From these we gain a tremendous insight into Michelangelo beyond his art. We see the depth of his religious fervour and familial love. We see his generosity of time and art to those he cares for. We see his cranky, grumpy, cutting, ceaselessly direct attitude to anything and anybody he disagreed with; something which, per Vasari’s biography, extended even to the Popes with whom he dealt. 

 

The exhibition is arranged roughly chronologically. We arrive quite suddenly at the final years of Michelangelo’s life and both the drawings and letters take on a remarkable tragic poignancy. 

Always a particularly religious man, even for the time, Michelangelo grew closer still to God as he saw the end approaching. 

He began contemplating his life and what would follow. He developed an obsession with sketching the crucifixion, depicting it – following the old pattern, if not quite so perfectly – in slightly different arrangements, with different expressions on the faces of Christ. A short poem announces his regret at wasting his life on art, presumably when it could have been devoted entirely to God (“Now know I well how that fond fantasy / Which made my soul the worshipper and thrall / Of earthly art, is vain.”)

Then there are the final letters. His unusual but previously precise handwriting becomes irregular. The faultlessly straight lines now tail away towards the end. The final letter is written by his servant, urging his nephew to visit immediately, Michelangelo too sick to do anything but affix his signature in a shaky hand. He died days later, before Leonardo could arrive. 

Rare indeed is the museum exhibition which evokes emotion in the visitor. 

 

There’s a wonderful moment in Vasari’s life when Michelangelo complains that he’s not a good enough painter to take on a job like the Sistine Chapel. He’s a sculptor. That’s what he started as; that’s what he’s good at. When he revealed the first few scenes on the ceiling, the visiting artists – far greater experts in frescoes than he – were blown away. Michelangelo thought they were rubbish, and continued to change and improve his style as he went along. The eventual result, of course, being what this uninformed idiot believes to be the greatest creation wrought by human hand. 

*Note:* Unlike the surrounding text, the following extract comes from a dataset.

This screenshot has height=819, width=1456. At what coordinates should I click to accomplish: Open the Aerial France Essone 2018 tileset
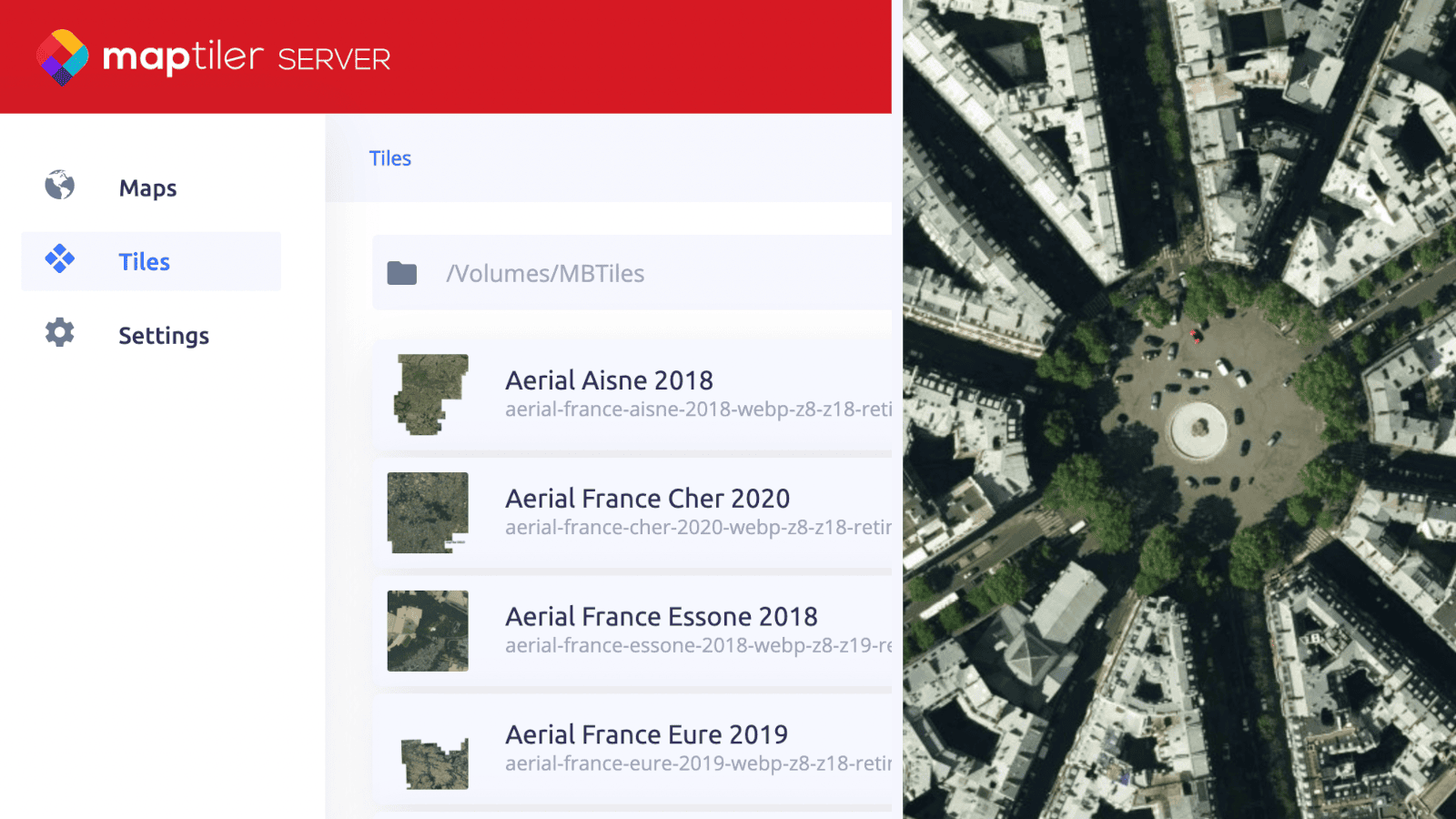[662, 616]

There’s a quote in this exhibition, in the area dedicated to his urban planning, in which he’s referred to by a contemporary as the greatest architect who ever lived. He had never designed a building in his life when – aged 53 – he was pressured into rebuilding the fortifications of Florence ahead of an invasion by the recently-banished Medici. Talk about jumping in at the deep end. 

As for his true passion, his real ‘strength’, sculpting… David. The Pieta. Even the sections of Pope Julius II’s tomb he managed to finish. To the untrained eye they look no more nor less perfect than his efforts in the other two artistic forms. 

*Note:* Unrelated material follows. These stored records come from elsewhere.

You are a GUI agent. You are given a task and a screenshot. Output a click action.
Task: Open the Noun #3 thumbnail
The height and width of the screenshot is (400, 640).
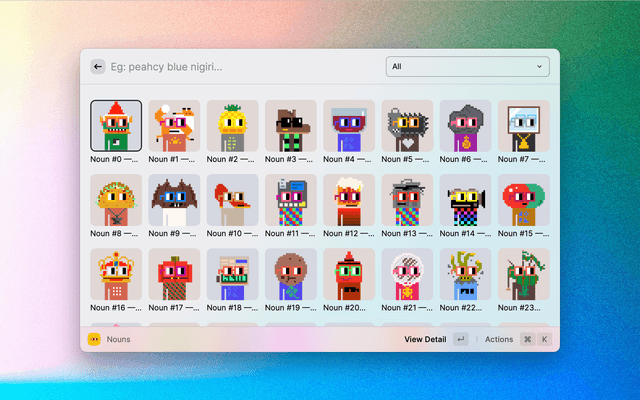click(x=291, y=125)
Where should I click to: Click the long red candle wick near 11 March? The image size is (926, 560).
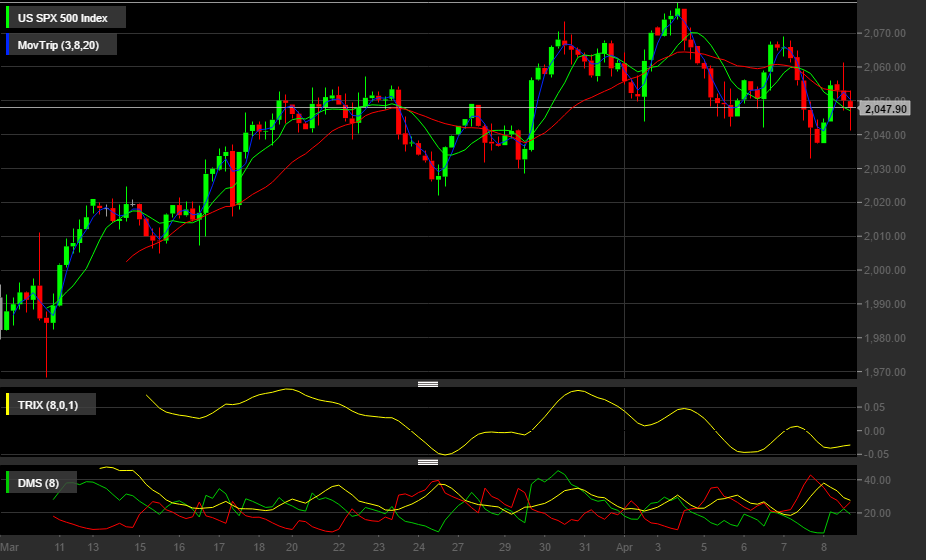coord(46,349)
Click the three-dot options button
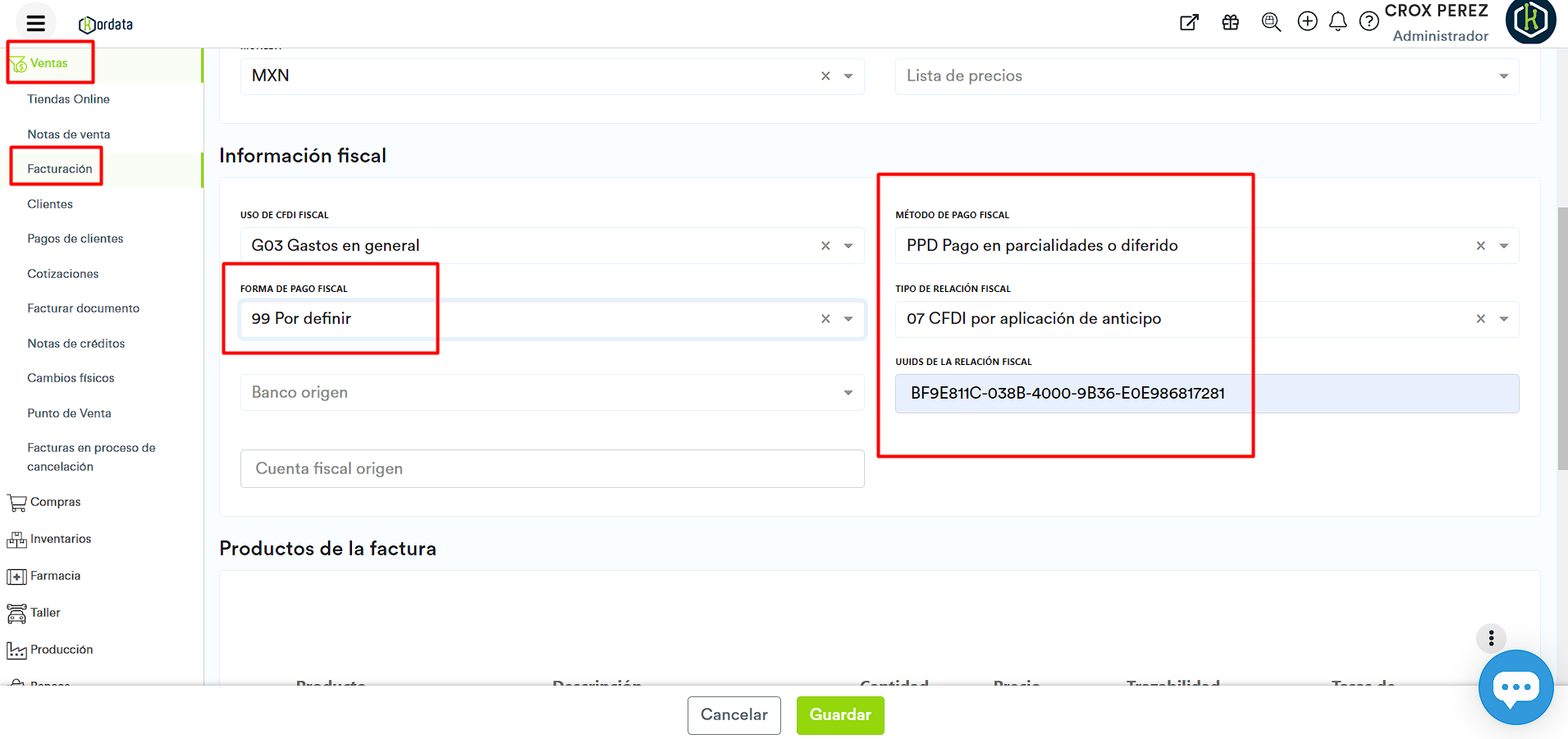This screenshot has height=739, width=1568. pyautogui.click(x=1491, y=637)
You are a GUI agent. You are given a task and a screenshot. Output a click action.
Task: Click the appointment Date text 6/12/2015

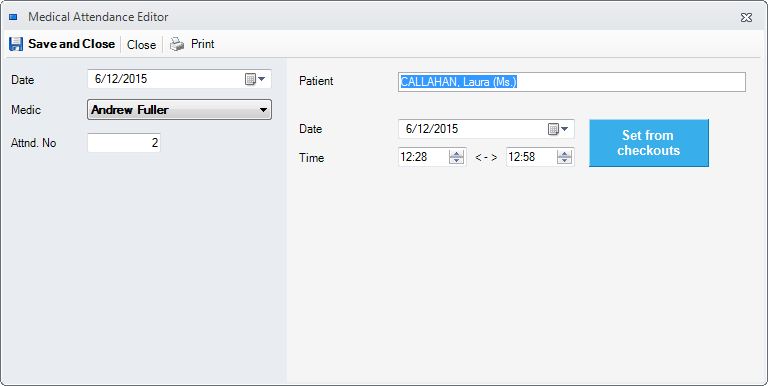point(432,129)
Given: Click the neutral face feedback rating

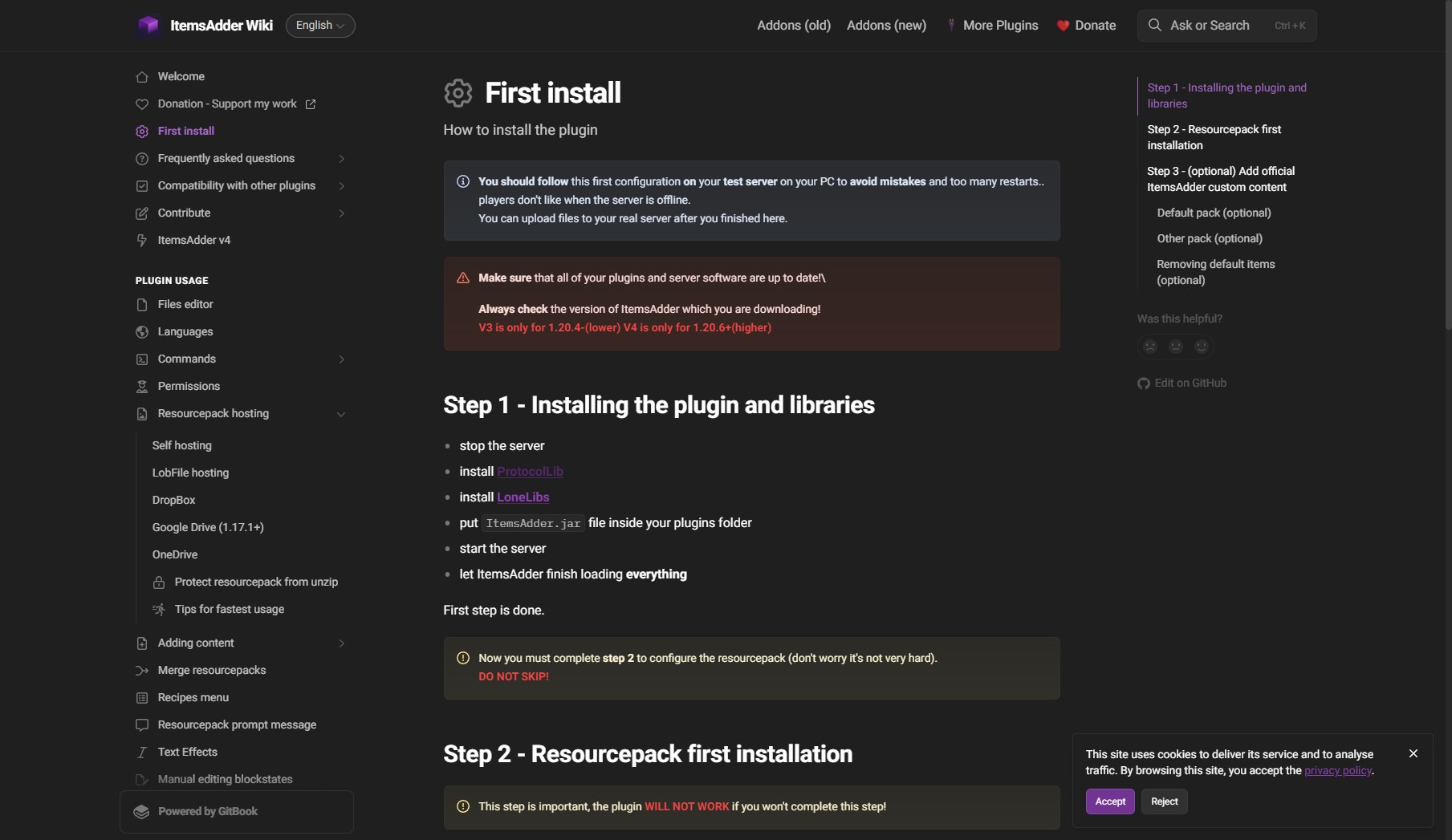Looking at the screenshot, I should click(x=1176, y=346).
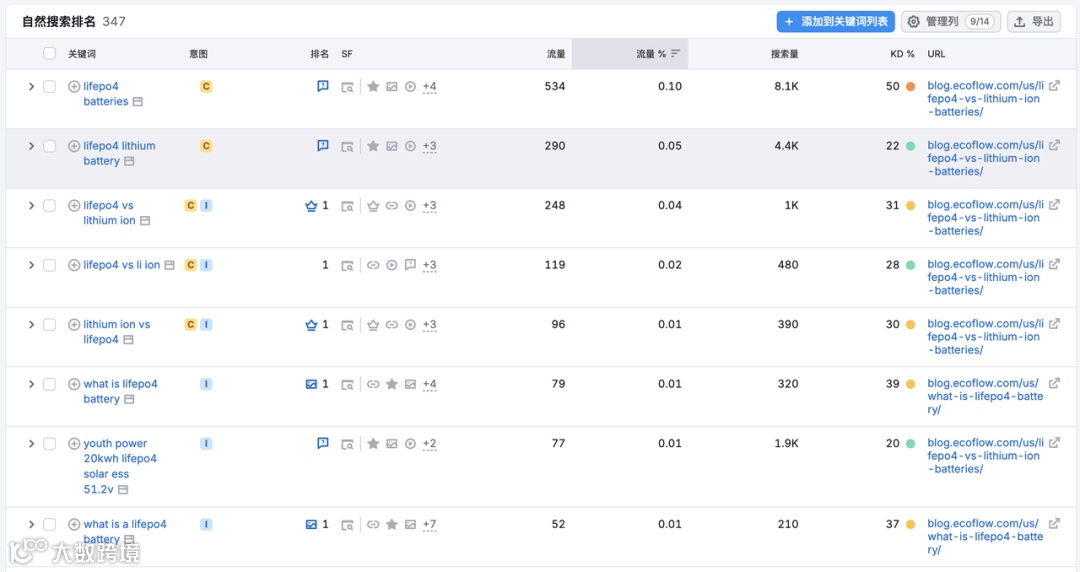
Task: Click 添加到关键词列表 button
Action: coord(835,21)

By the way, he also wrote poetry, which was highly-regarded at the time, and – even now, in translation – seems pretty damn good. 

Oh, and then – in the last year of his life – he began woodworking again, whittling for the first time since he was a child. Naturally, a lifetime later, he was still brilliant at it. 

Vasari believed Michelangelo to be the greatest artist who ever lived and who ever would live. It’s still hard to argue 460 years after his death. His pursuit was perfection, specifically in depictions of the idyllic human form. His execution was flawless. By definition, he might be impossible to surpass. 

We might go further, and simply call him the greatest creative mind to ever live. A textbook childhood prodigy, he simply carried on being the best at everything he tried throughout his life. There is the absurd talent. The vision. The work ethic. The belief in himself and art and in something higher. 

Then there’s the human element, fleshed out so brilliantly in this exhibition. A difficult, prickly, no-nonsense character, even to the most powerful people in the country. A lifelong bachelor who died childless. A devout Christian. 

It’s adding this story, these elements, which make him not only perhaps the greatest artist to ever live, but a truly and uniquely fascinating human being, who has not only left his fingerprints all over Western art and architecture, but continues to fascinate and stun us and engage us emotionally even half a millenia after his death.